Give a count of the lines below that have the string "computer" in them, with no other words.

▸ EXTRACTED INFORMATION
···

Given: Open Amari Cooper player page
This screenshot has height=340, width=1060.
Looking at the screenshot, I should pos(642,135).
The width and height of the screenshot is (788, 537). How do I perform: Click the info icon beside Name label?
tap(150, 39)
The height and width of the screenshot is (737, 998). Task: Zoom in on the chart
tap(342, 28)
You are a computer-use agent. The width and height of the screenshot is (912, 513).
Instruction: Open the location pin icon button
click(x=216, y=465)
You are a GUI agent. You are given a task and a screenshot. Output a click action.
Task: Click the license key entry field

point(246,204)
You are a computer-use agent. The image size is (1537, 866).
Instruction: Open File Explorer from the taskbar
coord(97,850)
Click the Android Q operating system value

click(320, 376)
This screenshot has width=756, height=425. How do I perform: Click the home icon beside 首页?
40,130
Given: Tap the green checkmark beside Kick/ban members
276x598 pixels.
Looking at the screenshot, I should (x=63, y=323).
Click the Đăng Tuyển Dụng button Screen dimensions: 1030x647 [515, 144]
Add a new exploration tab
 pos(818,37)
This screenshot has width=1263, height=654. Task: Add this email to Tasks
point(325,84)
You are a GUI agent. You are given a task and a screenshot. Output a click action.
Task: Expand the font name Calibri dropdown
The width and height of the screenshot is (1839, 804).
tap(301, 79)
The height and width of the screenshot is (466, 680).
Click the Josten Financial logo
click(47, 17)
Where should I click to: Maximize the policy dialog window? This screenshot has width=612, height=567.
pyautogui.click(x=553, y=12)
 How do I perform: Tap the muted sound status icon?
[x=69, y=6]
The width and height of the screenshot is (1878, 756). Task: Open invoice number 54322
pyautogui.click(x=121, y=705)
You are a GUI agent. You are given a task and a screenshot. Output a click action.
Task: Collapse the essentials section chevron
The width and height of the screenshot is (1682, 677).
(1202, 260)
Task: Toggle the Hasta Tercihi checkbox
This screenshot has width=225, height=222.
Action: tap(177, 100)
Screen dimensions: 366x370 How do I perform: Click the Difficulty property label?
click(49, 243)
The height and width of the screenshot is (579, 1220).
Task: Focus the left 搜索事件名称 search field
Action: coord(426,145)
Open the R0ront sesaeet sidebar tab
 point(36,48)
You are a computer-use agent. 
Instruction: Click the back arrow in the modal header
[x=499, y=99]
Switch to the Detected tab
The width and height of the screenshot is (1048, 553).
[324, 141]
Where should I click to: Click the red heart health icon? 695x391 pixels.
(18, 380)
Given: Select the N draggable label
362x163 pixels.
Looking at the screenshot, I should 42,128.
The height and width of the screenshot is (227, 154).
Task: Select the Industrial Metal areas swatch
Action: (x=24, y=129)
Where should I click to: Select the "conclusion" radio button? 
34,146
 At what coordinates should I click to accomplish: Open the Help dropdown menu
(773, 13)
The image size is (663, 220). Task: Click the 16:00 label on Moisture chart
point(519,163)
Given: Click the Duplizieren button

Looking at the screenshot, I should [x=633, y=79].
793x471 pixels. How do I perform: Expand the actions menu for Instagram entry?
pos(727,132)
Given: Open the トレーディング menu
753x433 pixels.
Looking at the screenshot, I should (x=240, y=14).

···

▸ SOLUTION FOR THIS PROBLEM
3